--- Data for review Enclosed Below ---

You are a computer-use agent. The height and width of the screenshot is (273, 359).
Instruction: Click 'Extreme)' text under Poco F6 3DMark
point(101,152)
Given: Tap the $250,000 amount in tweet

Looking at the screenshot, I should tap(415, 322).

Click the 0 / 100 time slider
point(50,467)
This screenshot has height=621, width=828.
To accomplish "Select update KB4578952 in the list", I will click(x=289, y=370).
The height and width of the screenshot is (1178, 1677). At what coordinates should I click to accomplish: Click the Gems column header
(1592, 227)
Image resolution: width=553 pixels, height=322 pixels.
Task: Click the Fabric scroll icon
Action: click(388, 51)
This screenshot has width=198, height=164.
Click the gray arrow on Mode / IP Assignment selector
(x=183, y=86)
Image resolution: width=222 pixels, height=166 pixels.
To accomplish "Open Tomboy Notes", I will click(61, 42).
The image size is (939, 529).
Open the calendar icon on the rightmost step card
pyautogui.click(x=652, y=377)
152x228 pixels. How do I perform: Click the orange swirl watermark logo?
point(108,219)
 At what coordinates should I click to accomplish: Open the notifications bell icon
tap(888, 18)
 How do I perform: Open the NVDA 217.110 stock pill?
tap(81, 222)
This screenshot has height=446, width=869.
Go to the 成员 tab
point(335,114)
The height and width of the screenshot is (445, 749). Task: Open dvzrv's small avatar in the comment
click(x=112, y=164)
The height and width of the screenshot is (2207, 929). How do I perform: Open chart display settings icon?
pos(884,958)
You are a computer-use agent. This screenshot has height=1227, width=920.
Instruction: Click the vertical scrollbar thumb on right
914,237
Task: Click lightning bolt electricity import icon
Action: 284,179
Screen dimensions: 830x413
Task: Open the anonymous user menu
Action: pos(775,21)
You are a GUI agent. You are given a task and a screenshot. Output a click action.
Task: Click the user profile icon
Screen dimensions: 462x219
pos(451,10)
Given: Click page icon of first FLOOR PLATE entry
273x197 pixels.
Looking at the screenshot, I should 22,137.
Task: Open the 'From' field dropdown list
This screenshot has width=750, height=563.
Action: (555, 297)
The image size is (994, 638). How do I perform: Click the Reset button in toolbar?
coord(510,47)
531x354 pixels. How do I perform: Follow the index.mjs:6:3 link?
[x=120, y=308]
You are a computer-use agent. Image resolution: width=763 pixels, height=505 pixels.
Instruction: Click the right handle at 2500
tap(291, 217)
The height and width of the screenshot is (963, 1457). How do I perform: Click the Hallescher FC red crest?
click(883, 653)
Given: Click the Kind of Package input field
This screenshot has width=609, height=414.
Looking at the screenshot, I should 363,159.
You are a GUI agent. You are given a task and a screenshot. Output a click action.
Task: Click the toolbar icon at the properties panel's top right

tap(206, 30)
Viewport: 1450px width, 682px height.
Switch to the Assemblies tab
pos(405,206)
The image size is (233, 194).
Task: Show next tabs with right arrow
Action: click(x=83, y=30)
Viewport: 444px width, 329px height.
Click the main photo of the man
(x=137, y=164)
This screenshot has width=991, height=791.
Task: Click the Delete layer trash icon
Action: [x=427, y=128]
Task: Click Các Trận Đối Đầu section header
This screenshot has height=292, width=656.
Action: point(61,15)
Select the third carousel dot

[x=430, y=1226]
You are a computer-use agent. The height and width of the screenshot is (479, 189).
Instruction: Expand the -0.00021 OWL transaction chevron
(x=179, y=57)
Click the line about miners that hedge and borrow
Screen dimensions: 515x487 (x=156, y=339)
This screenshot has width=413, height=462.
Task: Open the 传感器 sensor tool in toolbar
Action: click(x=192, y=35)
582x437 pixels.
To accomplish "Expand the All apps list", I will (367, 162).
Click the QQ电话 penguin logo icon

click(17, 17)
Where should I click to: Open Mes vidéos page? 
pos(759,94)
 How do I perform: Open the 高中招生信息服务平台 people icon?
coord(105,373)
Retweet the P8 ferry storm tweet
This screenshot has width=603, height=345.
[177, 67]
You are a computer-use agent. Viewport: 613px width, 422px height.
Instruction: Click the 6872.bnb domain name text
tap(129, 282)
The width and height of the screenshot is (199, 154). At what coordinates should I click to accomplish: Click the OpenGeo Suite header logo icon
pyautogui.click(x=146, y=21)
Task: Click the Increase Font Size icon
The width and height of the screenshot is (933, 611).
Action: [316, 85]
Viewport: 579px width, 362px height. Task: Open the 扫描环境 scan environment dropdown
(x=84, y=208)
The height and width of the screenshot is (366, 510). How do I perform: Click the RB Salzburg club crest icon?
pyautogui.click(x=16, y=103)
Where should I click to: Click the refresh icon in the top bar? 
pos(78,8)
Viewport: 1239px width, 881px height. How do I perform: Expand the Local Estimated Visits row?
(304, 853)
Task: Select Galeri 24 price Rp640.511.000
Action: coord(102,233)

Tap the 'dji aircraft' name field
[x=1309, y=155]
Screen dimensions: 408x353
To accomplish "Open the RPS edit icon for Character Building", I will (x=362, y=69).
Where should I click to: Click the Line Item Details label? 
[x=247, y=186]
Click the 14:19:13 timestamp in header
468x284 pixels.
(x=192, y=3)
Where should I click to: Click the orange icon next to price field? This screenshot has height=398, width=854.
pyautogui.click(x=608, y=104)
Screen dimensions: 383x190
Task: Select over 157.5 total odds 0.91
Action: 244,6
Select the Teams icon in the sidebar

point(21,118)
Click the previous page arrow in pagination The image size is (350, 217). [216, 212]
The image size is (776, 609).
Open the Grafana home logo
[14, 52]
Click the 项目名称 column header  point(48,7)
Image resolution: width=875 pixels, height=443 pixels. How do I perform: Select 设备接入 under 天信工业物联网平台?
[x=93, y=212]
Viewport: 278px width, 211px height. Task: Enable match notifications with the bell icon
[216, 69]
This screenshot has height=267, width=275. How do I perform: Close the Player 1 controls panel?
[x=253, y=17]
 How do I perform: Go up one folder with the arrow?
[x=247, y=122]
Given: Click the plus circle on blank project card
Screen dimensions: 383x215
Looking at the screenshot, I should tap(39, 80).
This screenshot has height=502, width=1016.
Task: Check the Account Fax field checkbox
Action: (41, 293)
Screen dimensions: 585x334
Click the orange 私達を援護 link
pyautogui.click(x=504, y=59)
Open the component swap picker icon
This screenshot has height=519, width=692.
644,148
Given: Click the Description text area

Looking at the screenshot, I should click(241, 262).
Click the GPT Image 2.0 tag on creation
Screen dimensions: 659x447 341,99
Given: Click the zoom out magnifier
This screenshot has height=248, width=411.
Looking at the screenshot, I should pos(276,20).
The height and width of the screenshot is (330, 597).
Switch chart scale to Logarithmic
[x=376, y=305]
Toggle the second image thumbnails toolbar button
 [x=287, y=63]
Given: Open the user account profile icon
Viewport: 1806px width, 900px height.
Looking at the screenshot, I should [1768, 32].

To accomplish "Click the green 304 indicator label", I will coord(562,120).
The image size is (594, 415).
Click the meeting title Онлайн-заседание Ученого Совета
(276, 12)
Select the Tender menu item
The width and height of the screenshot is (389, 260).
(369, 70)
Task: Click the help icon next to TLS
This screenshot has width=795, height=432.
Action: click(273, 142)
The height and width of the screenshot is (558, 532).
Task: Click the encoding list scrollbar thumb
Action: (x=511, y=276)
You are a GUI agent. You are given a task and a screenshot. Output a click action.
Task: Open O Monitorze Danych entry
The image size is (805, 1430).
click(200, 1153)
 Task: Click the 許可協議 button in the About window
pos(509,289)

--- End of Enclosed Data for review ---

Task prompt> Reproduce the records above with every character intact.

Solution>
You are a computer-use agent. The height and width of the screenshot is (273, 359).
Instruction: Click 'Extreme)' text under Poco F6 3DMark
point(101,152)
Given: Tap the $250,000 amount in tweet

Looking at the screenshot, I should tap(415, 322).

Click the 0 / 100 time slider
point(50,467)
This screenshot has height=621, width=828.
To accomplish "Select update KB4578952 in the list", I will click(x=289, y=370).
The height and width of the screenshot is (1178, 1677). At what coordinates should I click to accomplish: Click the Gems column header
(1592, 227)
Image resolution: width=553 pixels, height=322 pixels.
Task: Click the Fabric scroll icon
Action: click(388, 51)
This screenshot has width=198, height=164.
Click the gray arrow on Mode / IP Assignment selector
(x=183, y=86)
Image resolution: width=222 pixels, height=166 pixels.
To accomplish "Open Tomboy Notes", I will click(61, 42).
The image size is (939, 529).
Open the calendar icon on the rightmost step card
pyautogui.click(x=652, y=377)
152x228 pixels. How do I perform: Click the orange swirl watermark logo?
point(108,219)
 At what coordinates should I click to accomplish: Open the notifications bell icon
tap(888, 18)
 How do I perform: Open the NVDA 217.110 stock pill?
tap(81, 222)
This screenshot has height=446, width=869.
Go to the 成员 tab
point(335,114)
The height and width of the screenshot is (445, 749). Task: Open dvzrv's small avatar in the comment
click(x=112, y=164)
The height and width of the screenshot is (2207, 929). How do I perform: Open chart display settings icon?
pos(884,958)
You are a computer-use agent. This screenshot has height=1227, width=920.
Instruction: Click the vertical scrollbar thumb on right
914,237
Task: Click lightning bolt electricity import icon
Action: 284,179
Screen dimensions: 830x413
Task: Open the anonymous user menu
Action: pos(775,21)
You are a GUI agent. You are given a task and a screenshot. Output a click action.
Task: Click the user profile icon
Screen dimensions: 462x219
pos(451,10)
Given: Click page icon of first FLOOR PLATE entry
273x197 pixels.
Looking at the screenshot, I should 22,137.
Task: Open the 'From' field dropdown list
This screenshot has width=750, height=563.
Action: (555, 297)
The image size is (994, 638). How do I perform: Click the Reset button in toolbar?
coord(510,47)
531x354 pixels. How do I perform: Follow the index.mjs:6:3 link?
[x=120, y=308]
You are a computer-use agent. Image resolution: width=763 pixels, height=505 pixels.
Instruction: Click the right handle at 2500
tap(291, 217)
The height and width of the screenshot is (963, 1457). How do I perform: Click the Hallescher FC red crest?
click(883, 653)
Given: Click the Kind of Package input field
This screenshot has width=609, height=414.
Looking at the screenshot, I should 363,159.
You are a GUI agent. You are given a task and a screenshot. Output a click action.
Task: Click the toolbar icon at the properties panel's top right

tap(206, 30)
Viewport: 1450px width, 682px height.
Switch to the Assemblies tab
pos(405,206)
The image size is (233, 194).
Task: Show next tabs with right arrow
Action: click(x=83, y=30)
Viewport: 444px width, 329px height.
Click the main photo of the man
(x=137, y=164)
This screenshot has width=991, height=791.
Task: Click the Delete layer trash icon
Action: [x=427, y=128]
Task: Click Các Trận Đối Đầu section header
This screenshot has height=292, width=656.
Action: point(61,15)
Select the third carousel dot

[x=430, y=1226]
You are a computer-use agent. The height and width of the screenshot is (479, 189).
Instruction: Expand the -0.00021 OWL transaction chevron
(x=179, y=57)
Click the line about miners that hedge and borrow
Screen dimensions: 515x487 (x=156, y=339)
This screenshot has width=413, height=462.
Task: Open the 传感器 sensor tool in toolbar
Action: click(x=192, y=35)
582x437 pixels.
To accomplish "Expand the All apps list", I will (367, 162).
Click the QQ电话 penguin logo icon

click(17, 17)
Where should I click to: Open Mes vidéos page? 
pos(759,94)
 How do I perform: Open the 高中招生信息服务平台 people icon?
coord(105,373)
Retweet the P8 ferry storm tweet
This screenshot has width=603, height=345.
[177, 67]
You are a computer-use agent. Viewport: 613px width, 422px height.
Instruction: Click the 6872.bnb domain name text
tap(129, 282)
The width and height of the screenshot is (199, 154). At what coordinates should I click to accomplish: Click the OpenGeo Suite header logo icon
pyautogui.click(x=146, y=21)
Task: Click the Increase Font Size icon
The width and height of the screenshot is (933, 611).
Action: [316, 85]
Viewport: 579px width, 362px height. Task: Open the 扫描环境 scan environment dropdown
(x=84, y=208)
The height and width of the screenshot is (366, 510). How do I perform: Click the RB Salzburg club crest icon?
pyautogui.click(x=16, y=103)
Where should I click to: Click the refresh icon in the top bar? 
pos(78,8)
Viewport: 1239px width, 881px height. How do I perform: Expand the Local Estimated Visits row?
(304, 853)
Task: Select Galeri 24 price Rp640.511.000
Action: coord(102,233)

Tap the 'dji aircraft' name field
[x=1309, y=155]
Screen dimensions: 408x353
To accomplish "Open the RPS edit icon for Character Building", I will (x=362, y=69).
Where should I click to: Click the Line Item Details label? 
[x=247, y=186]
Click the 14:19:13 timestamp in header
468x284 pixels.
(x=192, y=3)
Where should I click to: Click the orange icon next to price field? This screenshot has height=398, width=854.
pyautogui.click(x=608, y=104)
Screen dimensions: 383x190
Task: Select over 157.5 total odds 0.91
Action: 244,6
Select the Teams icon in the sidebar

point(21,118)
Click the previous page arrow in pagination The image size is (350, 217). [216, 212]
The image size is (776, 609).
Open the Grafana home logo
[14, 52]
Click the 项目名称 column header  point(48,7)
Image resolution: width=875 pixels, height=443 pixels. How do I perform: Select 设备接入 under 天信工业物联网平台?
[x=93, y=212]
Viewport: 278px width, 211px height. Task: Enable match notifications with the bell icon
[216, 69]
This screenshot has height=267, width=275. How do I perform: Close the Player 1 controls panel?
[x=253, y=17]
 How do I perform: Go up one folder with the arrow?
[x=247, y=122]
Given: Click the plus circle on blank project card
Screen dimensions: 383x215
Looking at the screenshot, I should tap(39, 80).
This screenshot has height=502, width=1016.
Task: Check the Account Fax field checkbox
Action: (41, 293)
Screen dimensions: 585x334
Click the orange 私達を援護 link
pyautogui.click(x=504, y=59)
Open the component swap picker icon
This screenshot has height=519, width=692.
644,148
Given: Click the Description text area

Looking at the screenshot, I should click(241, 262).
Click the GPT Image 2.0 tag on creation
Screen dimensions: 659x447 341,99
Given: Click the zoom out magnifier
This screenshot has height=248, width=411.
Looking at the screenshot, I should pos(276,20).
The height and width of the screenshot is (330, 597).
Switch chart scale to Logarithmic
[x=376, y=305]
Toggle the second image thumbnails toolbar button
 [x=287, y=63]
Given: Open the user account profile icon
Viewport: 1806px width, 900px height.
Looking at the screenshot, I should [1768, 32].

To accomplish "Click the green 304 indicator label", I will coord(562,120).
The image size is (594, 415).
Click the meeting title Онлайн-заседание Ученого Совета
(276, 12)
Select the Tender menu item
The width and height of the screenshot is (389, 260).
(369, 70)
Task: Click the help icon next to TLS
This screenshot has width=795, height=432.
Action: click(273, 142)
The height and width of the screenshot is (558, 532).
Task: Click the encoding list scrollbar thumb
Action: (x=511, y=276)
You are a GUI agent. You are given a task and a screenshot. Output a click action.
Task: Open O Monitorze Danych entry
The image size is (805, 1430).
click(200, 1153)
 Task: Click the 許可協議 button in the About window
pos(509,289)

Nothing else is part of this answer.